Auch wenn Sarah Connor immer noch frech und lustig kann, sie ist ernsthafter geworden, so scheint es. Immer wieder erinnerte sie an den Krieg an der Ukraine, an das Leid der Menschen. Sie erinnerte daran, welches Glück wir haben, in diesem Land leben zu dürfen, in Frieden und Freiheit, und mahnt, dass wir die Verantwortung übernehmen müssen für das, was wichtig ist.

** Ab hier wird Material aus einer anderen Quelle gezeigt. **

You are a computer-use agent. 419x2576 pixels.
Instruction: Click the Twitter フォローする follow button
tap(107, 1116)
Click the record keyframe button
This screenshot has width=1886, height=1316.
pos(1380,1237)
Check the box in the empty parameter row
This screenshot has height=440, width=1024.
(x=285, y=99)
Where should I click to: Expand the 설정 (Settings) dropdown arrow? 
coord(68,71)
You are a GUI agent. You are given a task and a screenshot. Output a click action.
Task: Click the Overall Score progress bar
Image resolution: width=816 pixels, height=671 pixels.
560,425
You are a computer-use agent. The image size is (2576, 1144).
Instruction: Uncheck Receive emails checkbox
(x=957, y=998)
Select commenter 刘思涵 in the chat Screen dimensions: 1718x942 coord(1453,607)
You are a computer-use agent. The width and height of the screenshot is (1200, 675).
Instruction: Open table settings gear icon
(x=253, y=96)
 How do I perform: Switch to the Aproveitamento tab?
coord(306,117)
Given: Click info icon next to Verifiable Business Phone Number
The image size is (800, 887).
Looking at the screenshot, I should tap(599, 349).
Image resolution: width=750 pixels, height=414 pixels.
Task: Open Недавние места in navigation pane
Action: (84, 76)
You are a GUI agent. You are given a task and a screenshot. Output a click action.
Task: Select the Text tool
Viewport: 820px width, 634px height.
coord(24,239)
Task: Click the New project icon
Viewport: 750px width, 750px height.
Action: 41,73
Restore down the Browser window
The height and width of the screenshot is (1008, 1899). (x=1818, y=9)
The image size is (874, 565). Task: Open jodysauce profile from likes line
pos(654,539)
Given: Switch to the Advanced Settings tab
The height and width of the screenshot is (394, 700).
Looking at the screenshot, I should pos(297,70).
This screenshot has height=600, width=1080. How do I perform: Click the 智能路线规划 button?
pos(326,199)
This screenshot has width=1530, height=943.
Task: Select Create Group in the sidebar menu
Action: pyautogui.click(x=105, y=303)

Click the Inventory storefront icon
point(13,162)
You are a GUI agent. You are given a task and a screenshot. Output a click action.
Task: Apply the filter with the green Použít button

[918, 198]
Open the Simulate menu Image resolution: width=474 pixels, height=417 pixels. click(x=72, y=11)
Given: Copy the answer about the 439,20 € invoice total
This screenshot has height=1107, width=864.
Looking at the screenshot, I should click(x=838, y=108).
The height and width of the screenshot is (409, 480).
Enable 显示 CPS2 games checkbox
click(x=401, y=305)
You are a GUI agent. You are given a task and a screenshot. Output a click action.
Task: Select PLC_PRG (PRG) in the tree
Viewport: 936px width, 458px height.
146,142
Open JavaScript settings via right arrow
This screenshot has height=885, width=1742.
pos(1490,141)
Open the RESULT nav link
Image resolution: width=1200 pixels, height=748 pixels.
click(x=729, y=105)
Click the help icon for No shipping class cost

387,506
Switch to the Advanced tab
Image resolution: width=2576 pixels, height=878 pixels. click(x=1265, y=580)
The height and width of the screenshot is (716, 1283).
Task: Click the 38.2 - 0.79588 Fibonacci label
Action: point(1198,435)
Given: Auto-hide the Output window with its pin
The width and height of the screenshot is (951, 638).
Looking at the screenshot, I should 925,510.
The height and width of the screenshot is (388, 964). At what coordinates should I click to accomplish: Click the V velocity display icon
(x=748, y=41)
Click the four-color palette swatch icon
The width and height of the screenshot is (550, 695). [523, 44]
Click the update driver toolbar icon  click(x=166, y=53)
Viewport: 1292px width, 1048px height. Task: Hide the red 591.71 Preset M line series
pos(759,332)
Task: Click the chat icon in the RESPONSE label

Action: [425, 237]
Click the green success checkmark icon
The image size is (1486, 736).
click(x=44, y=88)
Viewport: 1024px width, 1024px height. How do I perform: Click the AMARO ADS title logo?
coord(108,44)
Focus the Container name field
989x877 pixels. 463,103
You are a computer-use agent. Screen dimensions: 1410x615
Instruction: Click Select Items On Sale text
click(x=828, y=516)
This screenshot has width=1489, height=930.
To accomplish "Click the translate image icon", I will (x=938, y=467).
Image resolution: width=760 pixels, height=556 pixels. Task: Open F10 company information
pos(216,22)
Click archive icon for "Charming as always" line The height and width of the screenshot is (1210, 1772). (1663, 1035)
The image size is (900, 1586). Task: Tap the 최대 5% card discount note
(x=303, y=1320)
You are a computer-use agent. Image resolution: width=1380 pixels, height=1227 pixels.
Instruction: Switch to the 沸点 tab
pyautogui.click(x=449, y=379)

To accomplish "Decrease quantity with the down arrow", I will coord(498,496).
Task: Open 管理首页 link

14-Jährige darf auf die Bühne und mit Sarah Connor singen

Michelle-Angelique Specht (22) war zum ersten Mal bei Sarah Connor und begeistert.
Michelle-Angelique Specht (22) war zum ersten Mal bei Sarah Connor und begeistert. © Miriam Opresnik | Miriam Opresnik

Der Abend war schon fast vorbei und einige Zuschauer packten bereits ein, als Sarah Connor zuerst zum Spaß „The Time of my Life“ aus dem Film Dirty Dancing anstimmte – und dann plötzlich die 14-jährige Käthe auf die Bühne holte. Sie hatte währen des Konzertes ein riesiges Banner entrollt mit der Aufschrift: „Sing mit mir“. Als die Schülerin neben Sarah Connor stand, zitterte ihre Stimme. „Ich habe immer auf diesen Moment gewartet“ sagte Käthe, die vorher gegoogelt habe, wie viele Menschen in die Kalkberg-Arena passen und dann vor ihr stehen. „Wenn ich Text vergesse, kannst du helfen?“, fragte Käthe. Sarah Connor lachte: Darin sei sie die Beste, sie habe auch schon mal den Text vergessen, bei so einem Lied…, sagte sie und spielte auf ihren Patzer 2005 an, als sie bei einem Fußballspiel die Deutsche Nationalhymne mit falschen Text sang. Die Fans feierten sie für diese Selbstironie und ihr ungezwungenes, spontanes Duett mit Käthe, der sie einen Traum erfüllte.

Auch wenn Sarah Connor vergeblich auf den von ihr versprochenen Vollmond wartete, der Abend wird auch ohne unvergesslich bleiben. Und das ist schließlich das Wort, das am besten passt: Unvergesslich!